- WORK ORDER -
Pull out every line below containing the word "screenshot".

- DATASET RECORDS -
=== Begin Enclosure ===

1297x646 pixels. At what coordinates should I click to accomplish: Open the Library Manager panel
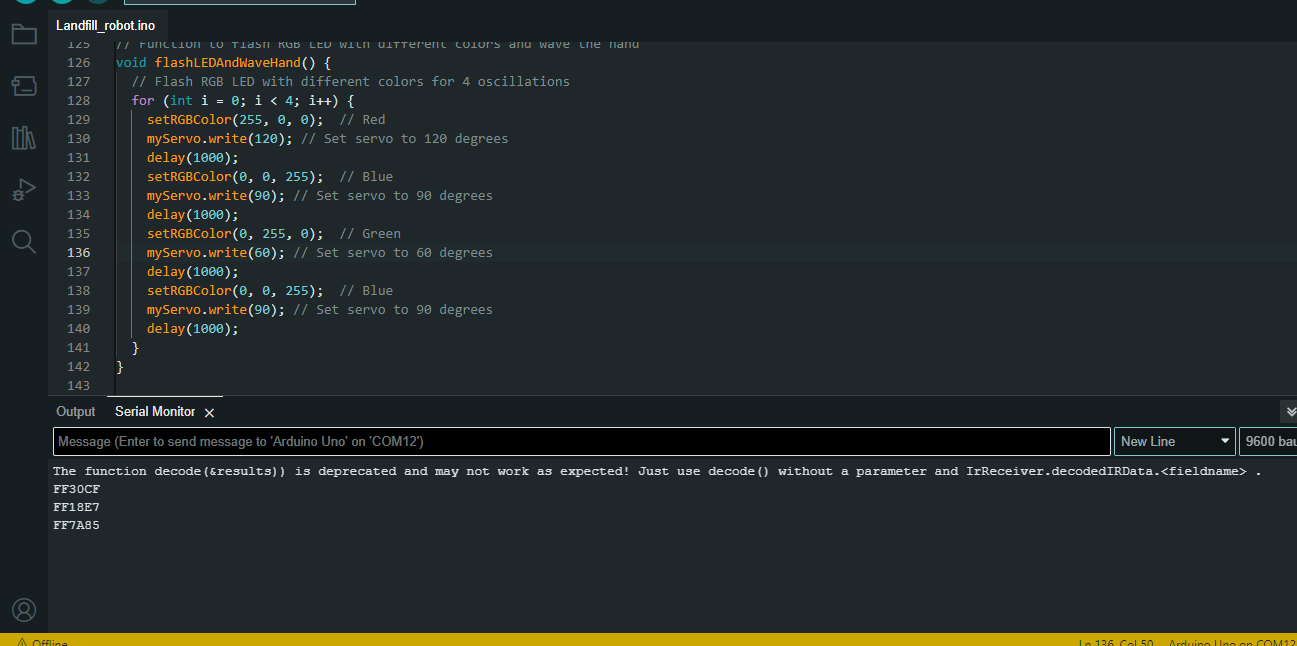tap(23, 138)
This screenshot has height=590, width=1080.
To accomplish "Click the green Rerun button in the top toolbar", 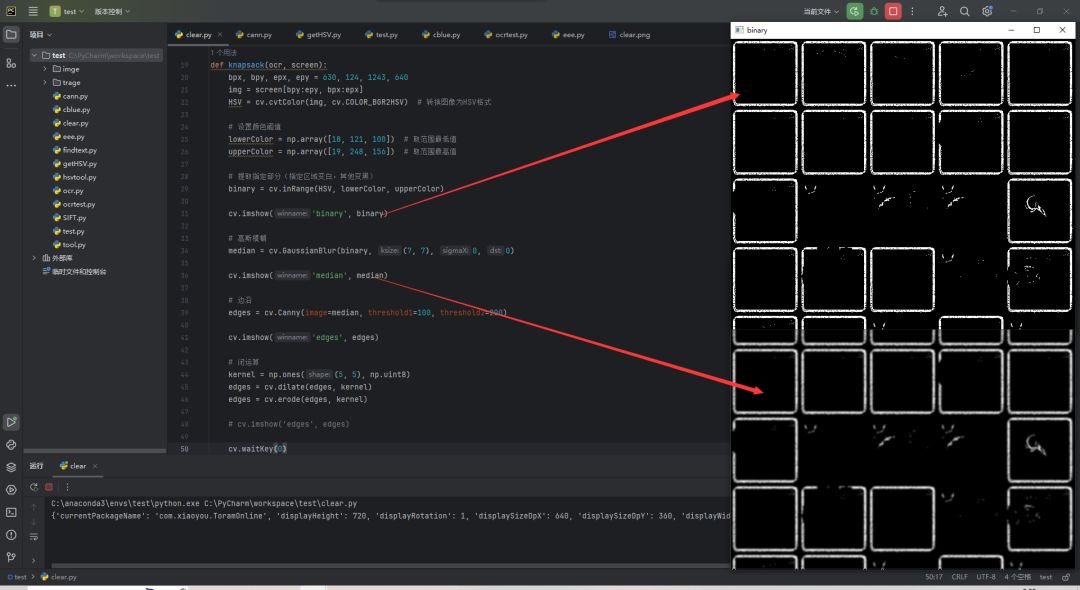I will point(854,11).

=== End Enclosure ===
=== Begin Enclosure ===

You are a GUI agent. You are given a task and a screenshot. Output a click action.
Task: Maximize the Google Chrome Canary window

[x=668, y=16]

=== End Enclosure ===

- OUTPUT OF THE EXERCISE -
This screenshot has height=590, width=1080.
You are a GUI agent. You are given a task and a screenshot. Output a click action.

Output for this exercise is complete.